> _TRY IT_
Look through the material below and return every line that contains "width".

> _MATERIAL SUPPLIED_

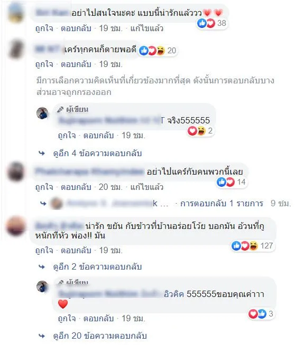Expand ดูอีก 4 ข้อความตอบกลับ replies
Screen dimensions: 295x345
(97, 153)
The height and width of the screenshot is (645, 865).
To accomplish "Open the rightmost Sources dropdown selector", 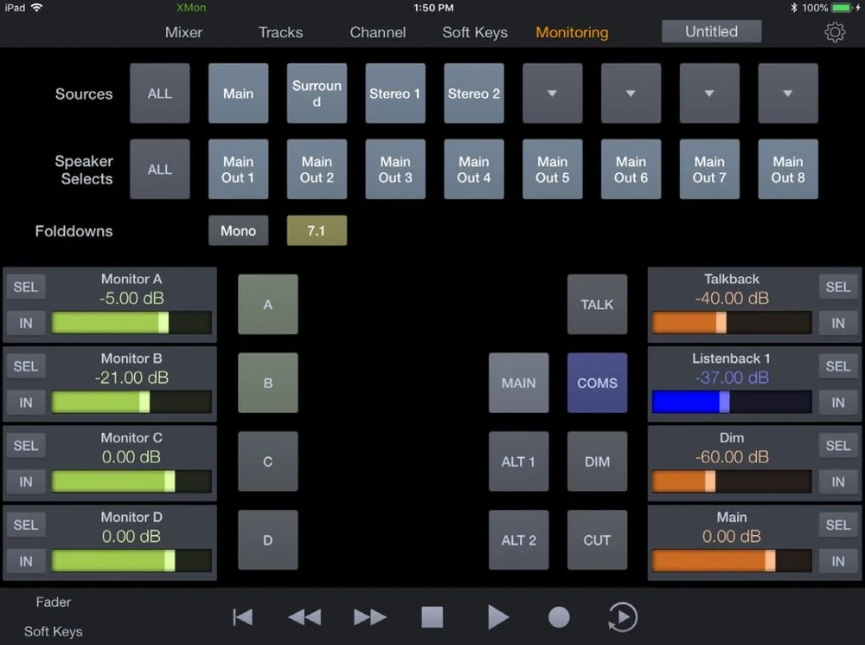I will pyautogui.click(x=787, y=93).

--

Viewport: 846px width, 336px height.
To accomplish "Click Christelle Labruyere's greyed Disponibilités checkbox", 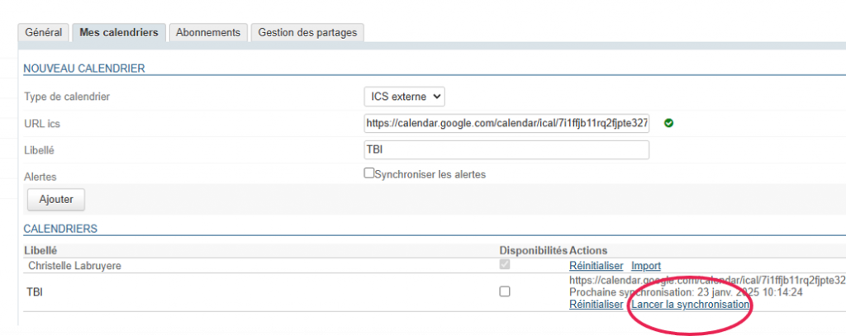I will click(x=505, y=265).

---

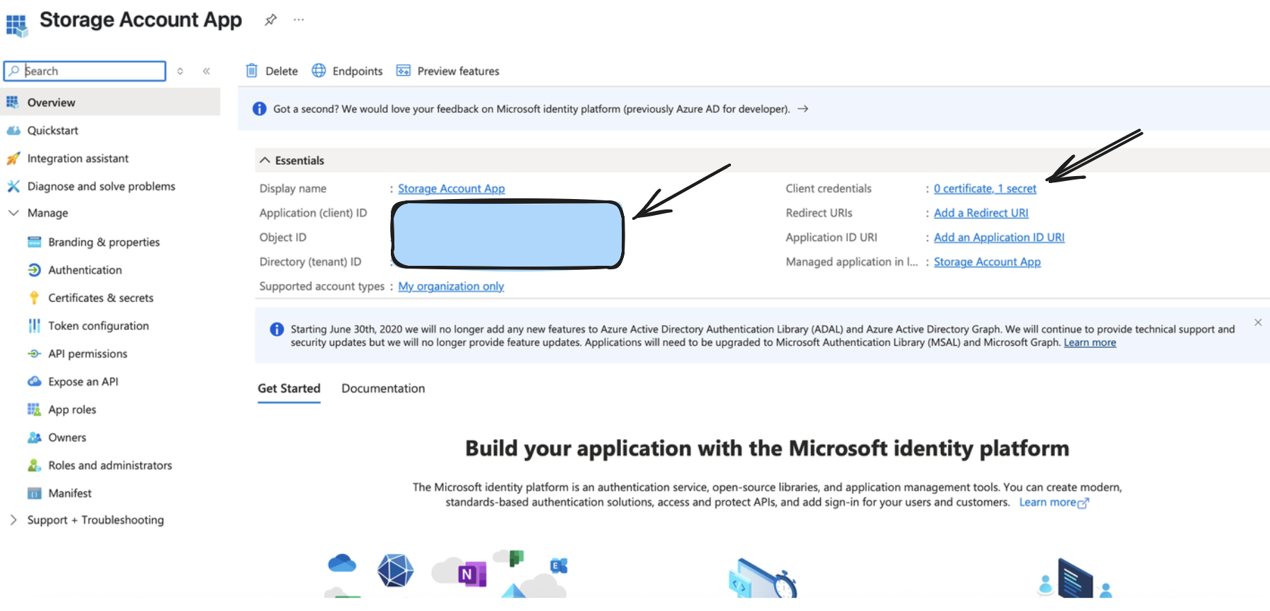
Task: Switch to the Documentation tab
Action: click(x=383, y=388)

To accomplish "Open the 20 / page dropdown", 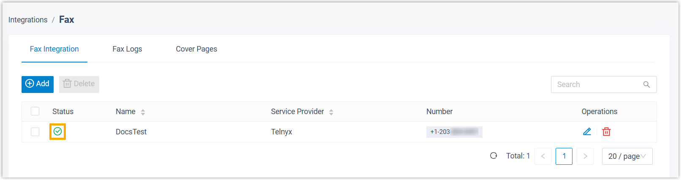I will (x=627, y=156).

> _RESPONSE TO THE TASK_
The height and width of the screenshot is (645, 865).
Viewport: 846px width, 336px height.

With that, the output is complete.